Out of idle curiosity ...

Are there significant numbers of articles NOT tagged by any WikiProject? In my 
experience on-wiki, any article (apart from ones recently created) are tagged 
by one or more WikiProjects. 

I guess the converse question is what articles are the most tagged by 
WikiProjects? I am often surprised at how many WikiProjects jump in to tag some 
article I have created (I am more likely to notice the tagging of articles I 
create because they automatically go on my watchlist).

Kerry

-----Original Message-----
From: Wiki-research-l [mailto:[email protected]] On 
Behalf Of Isaac Johnson
Sent: Thursday, 16 January 2020 6:54 AM
To: Research into Wikimedia content and communities 
<[email protected]>
Subject: [Wiki-research-l] New dataset of articles tagged by WikiProjects

Hey Research Community,
TL;DR New dataset:
https://figshare.com/articles/Wikipedia_Articles_and_Associated_WikiProject_Templates/10248344

More details:

I wanted to notify everyone that we have published a dataset of the articles on 
English Wikipedia that have been tagged by WikiProjects [1] through templates 
on their associated talk pages.

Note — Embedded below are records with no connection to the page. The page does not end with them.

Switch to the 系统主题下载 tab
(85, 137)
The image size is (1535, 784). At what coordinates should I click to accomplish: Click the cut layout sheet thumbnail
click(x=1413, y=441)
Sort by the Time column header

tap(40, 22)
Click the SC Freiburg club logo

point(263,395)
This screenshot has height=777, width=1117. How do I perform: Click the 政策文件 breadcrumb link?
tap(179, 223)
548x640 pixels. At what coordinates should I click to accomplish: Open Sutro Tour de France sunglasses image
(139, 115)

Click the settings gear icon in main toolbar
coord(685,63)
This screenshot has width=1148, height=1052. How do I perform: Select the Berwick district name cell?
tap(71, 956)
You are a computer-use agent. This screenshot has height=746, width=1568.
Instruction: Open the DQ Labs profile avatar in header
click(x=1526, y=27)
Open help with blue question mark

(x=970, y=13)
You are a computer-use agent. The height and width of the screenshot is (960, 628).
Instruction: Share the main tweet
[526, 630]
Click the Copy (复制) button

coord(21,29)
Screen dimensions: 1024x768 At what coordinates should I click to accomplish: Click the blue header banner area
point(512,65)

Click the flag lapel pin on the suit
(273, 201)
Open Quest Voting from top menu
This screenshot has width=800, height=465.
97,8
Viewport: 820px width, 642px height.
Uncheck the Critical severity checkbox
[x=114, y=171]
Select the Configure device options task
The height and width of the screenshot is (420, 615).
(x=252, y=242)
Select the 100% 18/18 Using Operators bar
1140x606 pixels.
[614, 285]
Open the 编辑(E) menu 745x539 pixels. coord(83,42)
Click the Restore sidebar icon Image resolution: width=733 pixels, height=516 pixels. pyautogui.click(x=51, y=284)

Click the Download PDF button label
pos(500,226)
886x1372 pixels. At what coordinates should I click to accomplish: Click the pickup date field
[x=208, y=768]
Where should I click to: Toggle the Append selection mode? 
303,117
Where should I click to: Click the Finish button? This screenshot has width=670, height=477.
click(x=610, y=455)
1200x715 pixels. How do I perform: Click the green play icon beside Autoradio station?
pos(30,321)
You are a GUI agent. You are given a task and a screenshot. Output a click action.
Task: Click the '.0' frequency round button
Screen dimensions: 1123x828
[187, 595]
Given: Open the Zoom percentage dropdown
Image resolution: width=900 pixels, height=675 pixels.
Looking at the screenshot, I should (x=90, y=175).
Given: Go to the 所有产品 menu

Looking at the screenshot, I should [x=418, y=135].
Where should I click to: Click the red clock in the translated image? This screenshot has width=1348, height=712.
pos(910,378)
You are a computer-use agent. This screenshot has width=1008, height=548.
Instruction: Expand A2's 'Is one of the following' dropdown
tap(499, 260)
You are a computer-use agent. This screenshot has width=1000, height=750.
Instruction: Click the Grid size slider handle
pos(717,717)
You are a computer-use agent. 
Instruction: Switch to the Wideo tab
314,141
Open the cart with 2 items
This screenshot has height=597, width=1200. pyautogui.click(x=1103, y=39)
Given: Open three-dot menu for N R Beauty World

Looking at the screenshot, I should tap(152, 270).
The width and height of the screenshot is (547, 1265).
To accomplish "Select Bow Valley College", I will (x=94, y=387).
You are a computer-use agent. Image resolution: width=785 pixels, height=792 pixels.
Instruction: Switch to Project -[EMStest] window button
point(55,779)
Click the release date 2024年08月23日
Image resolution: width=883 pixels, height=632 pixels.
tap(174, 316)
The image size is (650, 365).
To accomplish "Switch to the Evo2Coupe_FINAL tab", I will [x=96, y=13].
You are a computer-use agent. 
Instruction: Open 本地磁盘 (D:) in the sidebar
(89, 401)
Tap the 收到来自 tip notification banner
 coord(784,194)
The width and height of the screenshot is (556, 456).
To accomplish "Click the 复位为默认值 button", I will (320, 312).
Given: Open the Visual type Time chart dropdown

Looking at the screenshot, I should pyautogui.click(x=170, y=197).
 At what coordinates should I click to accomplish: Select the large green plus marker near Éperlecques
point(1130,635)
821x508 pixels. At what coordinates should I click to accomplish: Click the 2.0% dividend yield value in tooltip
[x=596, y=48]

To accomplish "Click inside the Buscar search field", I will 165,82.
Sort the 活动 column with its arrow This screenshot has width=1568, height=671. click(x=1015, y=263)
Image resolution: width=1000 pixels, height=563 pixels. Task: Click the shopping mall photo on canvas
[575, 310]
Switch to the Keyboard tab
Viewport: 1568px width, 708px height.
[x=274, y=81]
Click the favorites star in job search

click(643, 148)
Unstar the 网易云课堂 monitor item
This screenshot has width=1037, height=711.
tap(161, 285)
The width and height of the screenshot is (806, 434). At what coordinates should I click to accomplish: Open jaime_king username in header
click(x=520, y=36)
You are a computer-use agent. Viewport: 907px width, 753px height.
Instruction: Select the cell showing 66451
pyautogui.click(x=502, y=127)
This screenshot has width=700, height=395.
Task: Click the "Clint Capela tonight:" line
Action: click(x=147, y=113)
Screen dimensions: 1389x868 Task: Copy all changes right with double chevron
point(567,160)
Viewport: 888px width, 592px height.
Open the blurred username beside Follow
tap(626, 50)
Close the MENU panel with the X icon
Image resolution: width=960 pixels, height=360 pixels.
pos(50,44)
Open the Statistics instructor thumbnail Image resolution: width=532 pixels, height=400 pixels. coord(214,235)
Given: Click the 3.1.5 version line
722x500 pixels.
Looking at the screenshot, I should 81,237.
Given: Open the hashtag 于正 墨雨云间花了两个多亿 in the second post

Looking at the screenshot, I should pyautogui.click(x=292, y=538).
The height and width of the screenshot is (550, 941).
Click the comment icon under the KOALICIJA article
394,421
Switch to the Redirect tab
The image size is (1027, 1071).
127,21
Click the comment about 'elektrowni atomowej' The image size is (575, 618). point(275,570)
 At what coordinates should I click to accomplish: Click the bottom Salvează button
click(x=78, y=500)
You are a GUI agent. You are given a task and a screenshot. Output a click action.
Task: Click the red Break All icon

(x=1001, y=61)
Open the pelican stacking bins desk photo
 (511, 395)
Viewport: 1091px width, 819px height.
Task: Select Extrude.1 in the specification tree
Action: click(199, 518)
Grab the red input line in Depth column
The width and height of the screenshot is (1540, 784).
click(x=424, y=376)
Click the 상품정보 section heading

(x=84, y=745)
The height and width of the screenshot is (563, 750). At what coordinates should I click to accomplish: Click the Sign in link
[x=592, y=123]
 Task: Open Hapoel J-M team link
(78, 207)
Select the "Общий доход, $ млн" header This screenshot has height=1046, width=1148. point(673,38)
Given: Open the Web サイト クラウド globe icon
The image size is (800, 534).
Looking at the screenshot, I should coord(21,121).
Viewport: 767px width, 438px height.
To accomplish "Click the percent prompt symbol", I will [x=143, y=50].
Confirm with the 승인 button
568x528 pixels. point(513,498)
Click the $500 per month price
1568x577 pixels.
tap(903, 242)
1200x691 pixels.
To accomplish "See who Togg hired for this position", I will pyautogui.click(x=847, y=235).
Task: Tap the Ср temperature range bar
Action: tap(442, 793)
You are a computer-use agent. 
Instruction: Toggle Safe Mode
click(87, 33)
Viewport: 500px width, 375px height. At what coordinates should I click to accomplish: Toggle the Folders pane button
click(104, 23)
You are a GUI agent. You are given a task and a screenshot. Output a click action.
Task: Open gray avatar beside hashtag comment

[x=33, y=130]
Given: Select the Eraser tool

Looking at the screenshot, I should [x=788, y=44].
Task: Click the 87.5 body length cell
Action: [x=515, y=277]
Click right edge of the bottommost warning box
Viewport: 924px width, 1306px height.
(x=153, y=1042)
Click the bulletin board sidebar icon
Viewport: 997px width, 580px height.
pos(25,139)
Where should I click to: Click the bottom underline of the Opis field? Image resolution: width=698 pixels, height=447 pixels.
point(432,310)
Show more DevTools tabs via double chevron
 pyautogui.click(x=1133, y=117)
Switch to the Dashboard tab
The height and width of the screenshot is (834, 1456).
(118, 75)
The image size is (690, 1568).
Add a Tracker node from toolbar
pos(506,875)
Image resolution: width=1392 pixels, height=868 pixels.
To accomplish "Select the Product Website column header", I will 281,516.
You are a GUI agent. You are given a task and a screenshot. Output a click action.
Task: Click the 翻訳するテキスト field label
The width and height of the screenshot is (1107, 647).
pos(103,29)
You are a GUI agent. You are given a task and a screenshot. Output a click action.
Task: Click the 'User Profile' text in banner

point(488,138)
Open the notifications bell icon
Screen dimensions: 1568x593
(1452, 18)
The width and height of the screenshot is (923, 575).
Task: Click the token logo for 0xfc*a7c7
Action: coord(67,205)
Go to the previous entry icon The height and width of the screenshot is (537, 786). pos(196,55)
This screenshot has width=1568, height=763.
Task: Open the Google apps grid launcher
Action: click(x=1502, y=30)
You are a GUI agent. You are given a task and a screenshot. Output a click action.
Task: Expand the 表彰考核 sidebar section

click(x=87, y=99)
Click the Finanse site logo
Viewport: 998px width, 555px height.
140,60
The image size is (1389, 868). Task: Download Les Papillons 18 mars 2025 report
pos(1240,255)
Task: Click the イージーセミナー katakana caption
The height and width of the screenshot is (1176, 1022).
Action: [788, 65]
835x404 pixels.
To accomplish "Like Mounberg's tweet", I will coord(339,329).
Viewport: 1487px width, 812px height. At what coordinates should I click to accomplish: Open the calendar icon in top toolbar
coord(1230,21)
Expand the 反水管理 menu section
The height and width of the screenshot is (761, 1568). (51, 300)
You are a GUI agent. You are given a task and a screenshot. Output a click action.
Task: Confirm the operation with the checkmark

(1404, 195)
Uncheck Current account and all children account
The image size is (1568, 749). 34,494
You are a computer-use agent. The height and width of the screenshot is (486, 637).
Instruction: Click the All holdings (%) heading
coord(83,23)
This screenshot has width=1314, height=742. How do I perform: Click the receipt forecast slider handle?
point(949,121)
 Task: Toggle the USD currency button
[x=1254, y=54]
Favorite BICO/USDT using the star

We are not planning to make this an ongoing 
release, but I have provided the script that I used to generate it in the 
Figshare item so that others might update / adjust to meet their needs.

As anyone who has done research on WikiProjects knows, it can be complicated to 
determine what articles fit under a particular WikiProject's purview. The 
motivation for generating this dataset was to support our work in developing 
topic models for Wikipedia (see [2] for an overview), but we imagine that there 
are many other ways in which this dataset might be
useful:

* Previous work has examined how active WikiProjects are based on edits to 
their pages in the Wikipedia namespace. This dataset makes it much easier to 
identify which Wikiprojects are managing the most valuable articles on 
Wikipedia (in terms of quality or pageviews).

* Many topic-level analyses of Wikipedia rely on the category network.
Categories can be very messy and difficult to work with, but WikiProjects 
represent an alternative that often is simpler and still quite rich. For 
instance, this could be used for temporal analyses of article quality, demand, 
or distribution by topic.

* While WikiProjects are English-only and therefore limited in their utility to 
other languages, we also provide the Wikidata ID and sitelinks
-- i.e. titles for corresponding articles in other languages -- to allow for 
multilingual analyses. This could be used to compare gaps in coverage
-- e.g., akin to past work that has used categories [3].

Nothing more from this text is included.